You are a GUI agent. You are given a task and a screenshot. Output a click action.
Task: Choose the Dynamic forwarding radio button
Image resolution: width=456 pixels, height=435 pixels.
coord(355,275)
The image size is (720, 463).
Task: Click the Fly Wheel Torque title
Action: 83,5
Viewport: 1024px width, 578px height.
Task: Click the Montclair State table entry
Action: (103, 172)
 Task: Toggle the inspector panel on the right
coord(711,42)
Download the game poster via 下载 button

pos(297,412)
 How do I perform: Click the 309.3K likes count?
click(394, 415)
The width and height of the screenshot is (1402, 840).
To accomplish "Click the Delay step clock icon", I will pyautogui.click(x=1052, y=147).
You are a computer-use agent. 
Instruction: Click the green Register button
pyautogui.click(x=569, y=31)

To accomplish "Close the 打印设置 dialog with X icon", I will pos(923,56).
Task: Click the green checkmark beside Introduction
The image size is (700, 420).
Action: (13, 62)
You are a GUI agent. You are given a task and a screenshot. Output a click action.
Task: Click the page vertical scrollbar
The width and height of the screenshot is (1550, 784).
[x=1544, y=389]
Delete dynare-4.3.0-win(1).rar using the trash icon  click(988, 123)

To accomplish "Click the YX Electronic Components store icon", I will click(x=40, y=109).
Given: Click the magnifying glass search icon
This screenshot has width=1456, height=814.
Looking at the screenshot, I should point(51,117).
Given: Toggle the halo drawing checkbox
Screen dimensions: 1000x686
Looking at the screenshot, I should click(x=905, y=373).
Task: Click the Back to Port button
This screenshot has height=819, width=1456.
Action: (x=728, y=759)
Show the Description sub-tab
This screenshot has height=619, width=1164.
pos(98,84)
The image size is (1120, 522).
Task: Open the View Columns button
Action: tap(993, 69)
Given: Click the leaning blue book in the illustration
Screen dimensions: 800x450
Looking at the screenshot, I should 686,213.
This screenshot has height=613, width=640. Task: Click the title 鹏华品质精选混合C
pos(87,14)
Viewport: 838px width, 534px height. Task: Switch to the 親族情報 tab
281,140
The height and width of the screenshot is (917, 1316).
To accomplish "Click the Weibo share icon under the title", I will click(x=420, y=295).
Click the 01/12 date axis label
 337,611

**Task brief**
Show each line of the material that includes the string "icon" by copying it.

**Answer area**
To accomplish "Click the Delay step clock icon", I will pyautogui.click(x=1052, y=147).
To accomplish "Close the 打印设置 dialog with X icon", I will pos(923,56).
Delete dynare-4.3.0-win(1).rar using the trash icon  click(988, 123)
To accomplish "Click the YX Electronic Components store icon", I will click(x=40, y=109).
Given: Click the magnifying glass search icon
To accomplish "Click the Weibo share icon under the title", I will click(x=420, y=295).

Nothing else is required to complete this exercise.